In this brief interview, editors Bridget and Marti McKenna answer a few questions about their e-zine, Æon.
Tell us a bit about yourself. Background, education, etc.

Marti: Having come through the U.S. public education system, I can safely say I have very little formal education. I was lucky to get a writing job at smallish computer game company (Sierra Online) back in the ’80s and that led to a 20-year career writing for the entertainment software industry. Meanwhile, I wrote sf/f, published a little, and raised my daughter, Jessie. In 2000, Mom and I launched Scorpius Digital Publishing, in an attempt to be a part of the e-book revolution. Unfortunately, the revolution was postponed, but we published 80+ titles while we waited.
Bridget: I’m similarly light in the formal education department, but like Marti I began writing and editing for computer games in the late ’80s—maybe ten years after I started selling fiction.
As Marti said, our first publishing venture was a casualty of the times. But if we’d known there wasn’t going to be an e-book revolution at the time, we’d never have started publishing, and we’d have missed learning a lot of valuable stuff.
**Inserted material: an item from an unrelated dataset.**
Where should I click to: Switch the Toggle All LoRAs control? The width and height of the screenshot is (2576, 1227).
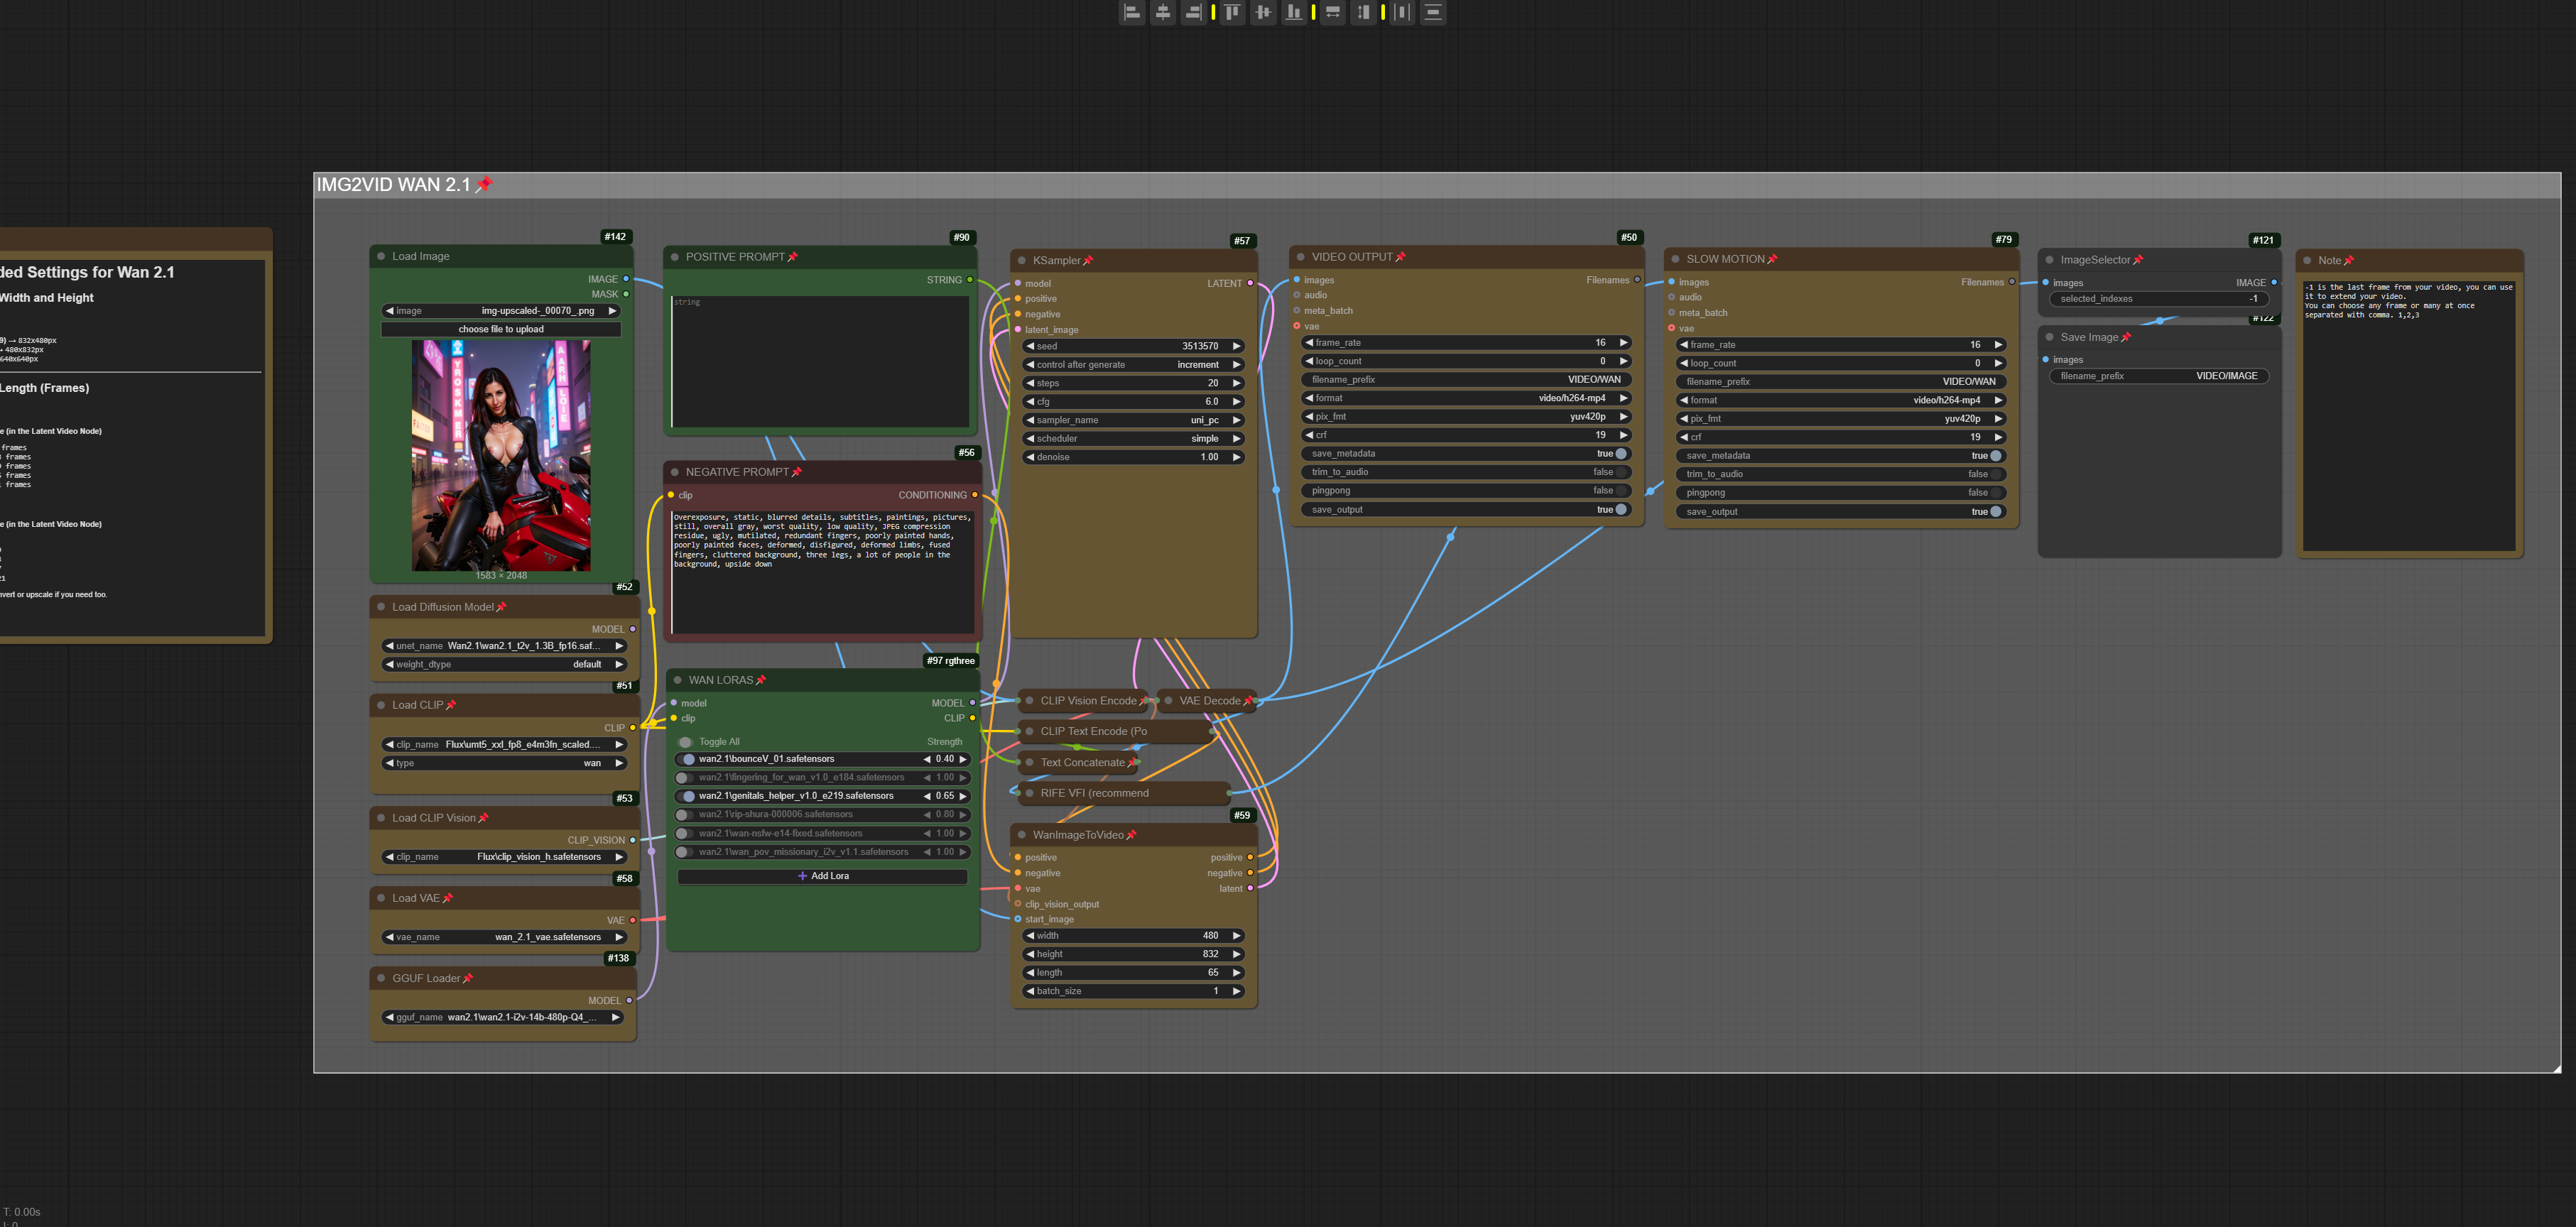686,742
What gave you the idea to start Æon?
Marti: It’s all Mom’s fault. She said, “I’ve got an idea….” I’ve always been a sucker for that line, and she knows it. We sketched out a plan one afternoon on a Seattle bus, and by the time we arrived at point B, we were magazine editors. I think part of the thought was that while books in electronic formats weren’t getting a lot of attention, short fiction in those formats was beginning to win awards. Maybe this was an area where we could make an impact.
Bridget: It was my fault; I started making notes about whether it was even possible to publish an e-zine with any possibility of success, and told Marti I’d convince her of it before the bus got us home. It didn’t take nearly that long. This was spring of 2004, and SCI FICTION was still in operation, and there’d been e-zine stories on the Nebula final ballot for two years running. Of course neither of us is Ellen Datlow, and we didn’t have The Sci-Fi Channel’s pockets, but we’re always game for a hare-brained scheme, and with five months to put together the website and the first issue in time for World Fantasy, this was about as hare-brained as they come.
What is it like putting out a typical issue, or is there a typical issue?
Marti: We do it all via web and email. We have a blind submission process, which means that only the first reader knows the author’s name in most cases. Our Editorial Assistant, Stacey Janssen, logs stories into a web system and assigns them to one of us to read. The system strips out the author’s name so recognition or lack thereof won’t distract us from the story. Once we’ve purchased a story, it waits around for me to give it an editing pass, which usually requires one or two rounds with the author. Then it’s on to Mom for typesetting.
Bridget: The routine is typical, and only varies when Marti finds a better way to do something; she’s in charge of better ways—I’m in charge of plowing along with the old way until she does. It’s the content of the issues that keeps us doing this, and the authors are in charge of that. Our authors are nothing short of wonderful. We’re pretty proud of the fact that many of the people who’ve sold us stories have sold us two or three or four. Æon Fourteen, the issue we just put out, has five returning authors; that’s a record for us, and we’re delighted by it.
When choosing stories, what are you looking for?
Marti: We asked ourselves that first day on the bus, “What are we looking for, and how can we describe it?” We came up with this: We want to publish speculative fiction stories that kick our (collective) ass. We don’t have any hard-and-fast rules (i.e., no dog stories), we just want a story to work for us on all those levels that make you say “Ah!” when you read it.
Bridget: What she said.
Is there something you’re not seeing that you’d like to?
Marti: There are a lot of great sf/f authors out there who haven’t yet submitted stories to us, so we’d love to hear from them. Oh, and money. We don’t see nearly enough of that. Buy Æon!
Bridget: Poems. We’re short on kick-ass speculative poetry at the moment. Besides that and lots more money, it’s hard to say. We get a wide variety of fantasy and SF and what some people like to call “slipstream,” though I’ve never quite figured out what that means to me, and I don’t really care. If it kicks our ass, we’re very likely to buy it.